Mariette Lindstein lebte selbst 25 Jahre bei Scientology, hatte also viele Jahre Zeit, um genau zu beobachten, wie es in einer Sekte zugeht. Egal, ob sie nur aus wenigen Anhängern oder aus Stars und Sternchen besteht. Und nun gibt sie Sofia Bauman, ihrer schwedischen Protagonistin, eine Stimme, um zu erzählen, wie schnell man in die Fänge einer solchen Gruppierung gerät – und wie schwer es ist, wieder hinauszufinden.
Denn als Sofia auf der Insel ankommt, zunächst als Gast und später mit einem 2-Jahres-Vertrag für den Aufbau einer kleinen Bibliothek auf dem Landsitz, da erscheint die Insel und alles, was mit ViaTerra zutun hat, noch völlig harmlos. Franz Oswald, Gründer und einziger Chef des Unternehmens, reist zu verschiedenen Vorträgen über das ganze Land, die Mitarbeiter bauen Häuser auf, in denen sie leben. Gegessen wird aus eigener Anzucht, zurück zur Natur ist das unumstößliche Motto. Doch nachdem ein Journalist statt des heißersehnten puschenden Artikels einen Verriss schreibt, ja, das Wort Sekte mehrfach in den Mund nimmt, gerät alles zusehends aus den Fugen. Mauern werden errichtet, mit Stacheldraht versehen, Wachen werden eingesetzt und niemand kann mehr ein und ausgehen, wie er möchte. Die Mitarbeiter werden beleidigt, erniedrigt, ausgehorcht und denunziert. An dieser Stelle schüttelt wohl jeder mit dem Kopf. Wieso lassen sie sich das gefallen? Sie wurden nicht entführt, sind freie Menschen, alle gegen einen und weg mit euch! Doch so einfach ist es nicht. Viele Entwicklungen kommen schleichend, hier ein Wink, da ein Schubser, dort eine neue Strafanordnung. Und jedes Mal wird gekatzbuckelt, schließlich hat man alles andere auch schon über sich ergehen lassen.

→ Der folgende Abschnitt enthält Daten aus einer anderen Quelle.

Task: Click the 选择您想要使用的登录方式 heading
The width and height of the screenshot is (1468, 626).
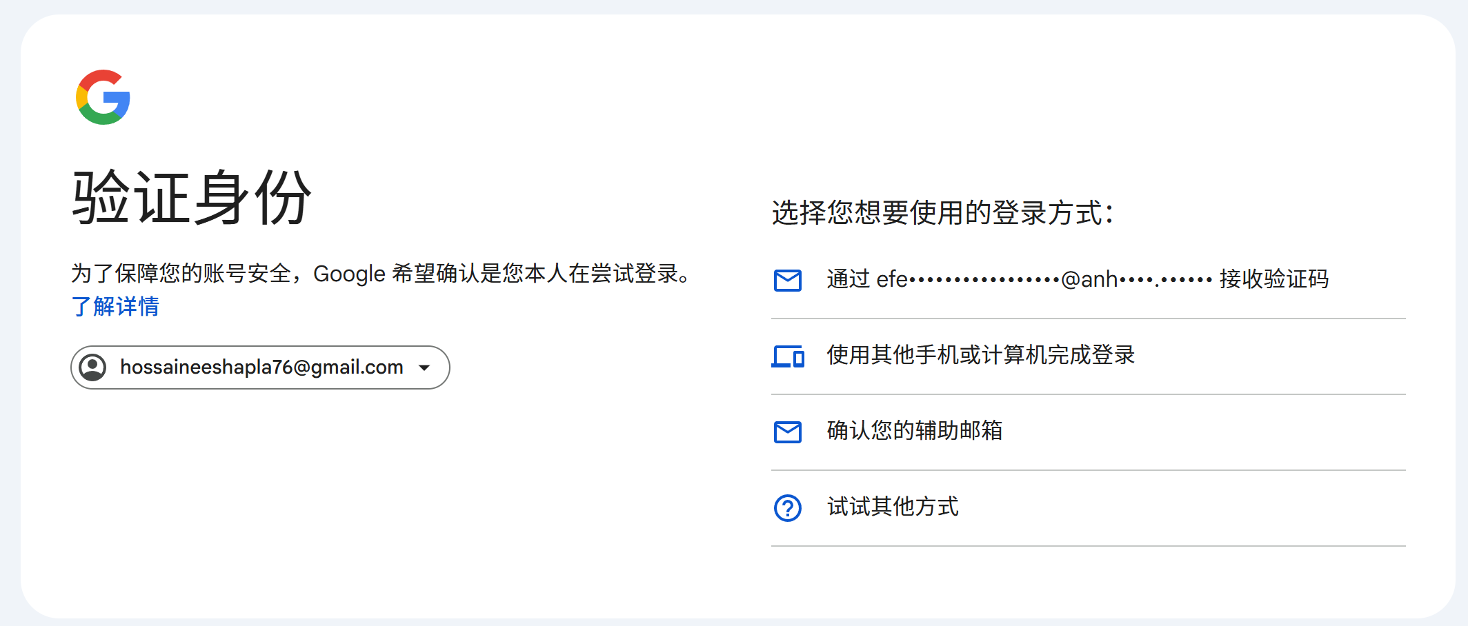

Am Ende jedes Kapitels folgen Rückblicke in eine Vergangenheit, die ein menschliches Monster offenbahren. Eines, dass unter ihnen weilt und nach weiteren Opfern giert. Eines, dass sich weiß zu verstecken, eine Maske aufzulegen. Der Bogen wird am Ende geschlagen, was man schon lange ahnte, wird bestätigt. Und ist trotzdem nicht weniger erschreckend. Die Zornesfalte wuchs von Seite zu Seite, wieso wehrt ihr euch nicht endlich, verdammt!, wollte ich ihnen zurufen. Doch ein Blick in die menschliche Vergangenheit sagt: Wir sind – mit Verlaub – allesamt dumme Herdentiere. Der Mensch lässt sich gerne führen, er lässt sich unterdrücken, die vielen Schwachen rotten sich selten zusammen, um die wenigen Starken zu besiegen. Das haben wir während der Sklaverei gesehen. Das haben wir zu Hitlers Zeiten gesehen. Das sehen wir unter jeder weiteren Diktatur, und das sehen wir auch in Sekten. Die Geschichte ist als Trilogie aufgebaut, so dass allen klar sein dürfte – das war es noch lange nicht gewesen.
Fazit
Die Entwicklung einer harmlosen Gruppierung zu einer Sekte ist gleichermaßen schleichend wie auch alarmierend, die Zuspitzung der Handlungen desaströs. Mein Puls war dauerhaft erhöht und ich habe mich schrecklich über all das aufgeregt – und doch konnte ich das Buch kaum aus der Hand nehmen.